A report from Arctic Wolf, which observed at least two such incidents where a person claiming to be an ethical hacker reached out to ransomware victims and offered to break into the ransomware operators’ infrastructure and permanently delete the stolen databases. 

In one such instance, the hacker asked for roughly $190,000 in cryptocurrency (up to five bitcoin). Even though the victims were approached by people with different aliases, the researchers believe it’s actually the same individual in both attempts.

Too many coincidences

In one case, the company fell prey to Royal ransomware, while in the other, Akira. In the first instance, the fraudster presented themselves as “Ethical Side Group”, and offered to return the data from the “TommyLeaks” gang, instead of the actual hackers - Royal. What’s more, the fraudster didn’t seem to know that the negotiations between the victim and Royal were concluded back in 2022. 

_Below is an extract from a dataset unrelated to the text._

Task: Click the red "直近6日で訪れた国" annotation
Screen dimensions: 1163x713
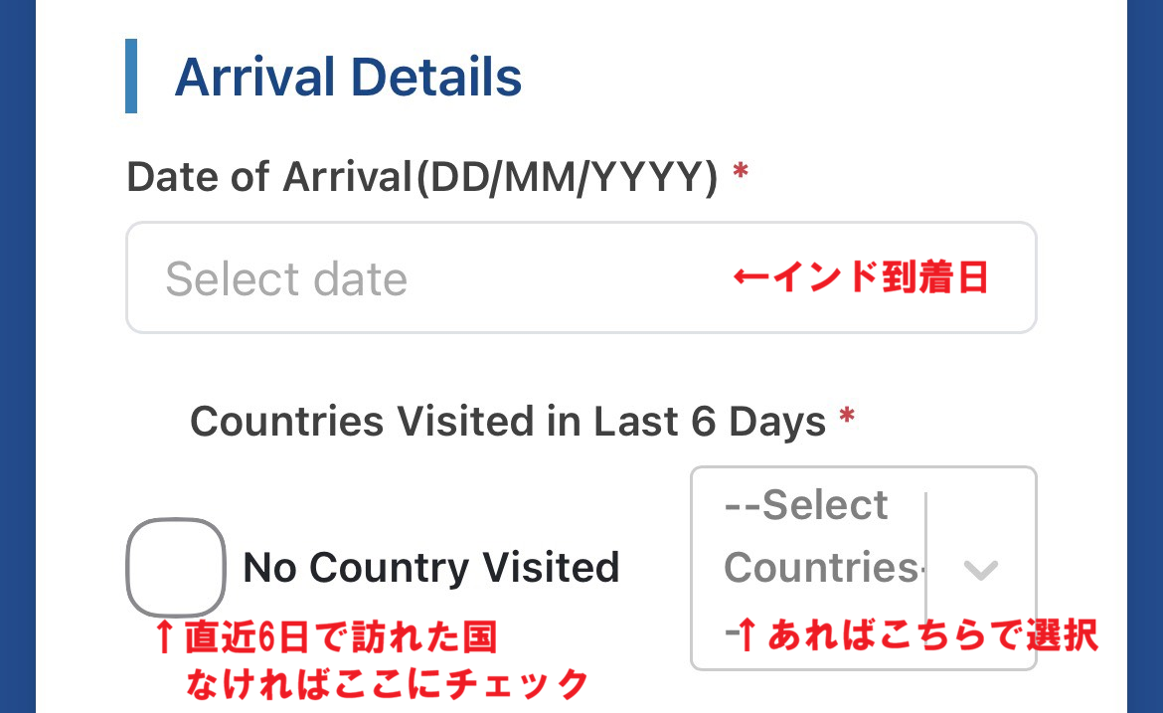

In the second incident, a fraudster with an alias “xanonymoux” reached out to a victim firm, offering to delete the data from Akira’s servers when, in reality, Akira never stole the data - just encrypted it on the victim’s endpoints. 

Finally, Arctic Wolf saw that during the initial communication, in both instances, ten common phrases were used. Both scammers used the same method to prove they had access to the stolen data. All of this led them to believe that this was, in fact, the same individual.

Usually, when a ransomware operator targets a network, they not only encrypt the data, but also steal it and threaten to release it to the dark web, unless a payment is made. In fact, the data theft part is arguably more disruptive than the encryption part, as businesses have become better at restoring their systems from backups. A data leak, however, can cause irreparable damage.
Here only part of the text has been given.